Carl Conrad Theodor Litzmann (7 October 1815 - 24 February 1890) was a German obstetrician and gynecologist born in Gadebusch, Grand Duchy of Mecklenburg-Schwerin.

He studied medicine in Halle, Würzburg and Berlin. In 1845 became an associate professor at the University of Greifswald, where during the following year he was appointed professor of general pathology and therapy. During this time period he published a study on the physiology of pregnancy titled "Physiologie der Schwangerschaft und des weiblichen Organismus überhaupt" (1846). In 1849 he became a professor of obstetrics and director of the Frauenklinik in Kiel.

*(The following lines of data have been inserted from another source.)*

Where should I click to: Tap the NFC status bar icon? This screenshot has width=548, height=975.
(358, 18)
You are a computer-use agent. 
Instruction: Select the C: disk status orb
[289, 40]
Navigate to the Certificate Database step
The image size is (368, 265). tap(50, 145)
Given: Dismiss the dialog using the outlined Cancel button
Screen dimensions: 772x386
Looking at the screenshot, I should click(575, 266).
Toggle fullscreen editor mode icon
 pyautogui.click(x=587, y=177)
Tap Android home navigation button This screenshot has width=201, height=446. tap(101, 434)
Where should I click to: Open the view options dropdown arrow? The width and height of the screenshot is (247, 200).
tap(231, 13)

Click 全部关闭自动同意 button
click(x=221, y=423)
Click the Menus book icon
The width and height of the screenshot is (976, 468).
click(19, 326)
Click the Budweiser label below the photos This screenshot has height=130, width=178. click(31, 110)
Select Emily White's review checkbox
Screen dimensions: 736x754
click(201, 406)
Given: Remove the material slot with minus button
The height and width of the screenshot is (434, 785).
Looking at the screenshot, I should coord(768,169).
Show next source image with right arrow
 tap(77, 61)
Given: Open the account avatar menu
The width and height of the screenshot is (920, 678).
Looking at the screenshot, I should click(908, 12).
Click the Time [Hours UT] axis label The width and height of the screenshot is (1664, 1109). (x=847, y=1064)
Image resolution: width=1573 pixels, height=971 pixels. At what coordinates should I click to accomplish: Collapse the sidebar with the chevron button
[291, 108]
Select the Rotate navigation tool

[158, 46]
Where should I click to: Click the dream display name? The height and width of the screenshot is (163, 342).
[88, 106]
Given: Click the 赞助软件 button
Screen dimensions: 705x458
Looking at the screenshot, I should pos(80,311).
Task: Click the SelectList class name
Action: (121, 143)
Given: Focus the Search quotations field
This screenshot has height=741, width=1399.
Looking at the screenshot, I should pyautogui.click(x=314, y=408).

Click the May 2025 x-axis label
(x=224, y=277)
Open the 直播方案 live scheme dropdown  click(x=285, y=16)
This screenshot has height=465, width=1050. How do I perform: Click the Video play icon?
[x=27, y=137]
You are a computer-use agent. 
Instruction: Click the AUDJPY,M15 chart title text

In 1862 he received the title of Etatsrat.

In 1862 his treatise on osteomalacia, "Beiträge zur Kenntniss der Osteomalacie", was translated into English and published as "Contributions to the knowledge of osteomalacia".

He is remembered for his work in pelvimetry, and among his better written efforts was an edition of Gustav Adolf Michaelis' "Das Enge Becken: nach eigenen Beobachtungen und Untersuchungen" (The narrow pelvis, from personal observations and investigations). In 1884 Litzmann published "Die Geburt bei engem Becken: nach eigenen Beobachtungen und Untersuchungen" (The birth involving the narrow pelvis, from personal observations and investigations).

In 1885 he returned to Berlin, where he devoted his time to literary pursuits. In this regard, he published "E Geibel, aus Erinnerungen, Briefen und Tagebüchern" (Emanuel Geibel, from memories, letters and diaries; 1887) and "Friedrich Hölderlins Leben in Briefen von und an Hölderlin" (Friedrich Hölderlin's life, in letters to and from Hölderlin; 1890).

His name is lent to "Litzmann's obliquity", which is another name for posterior asynclitism.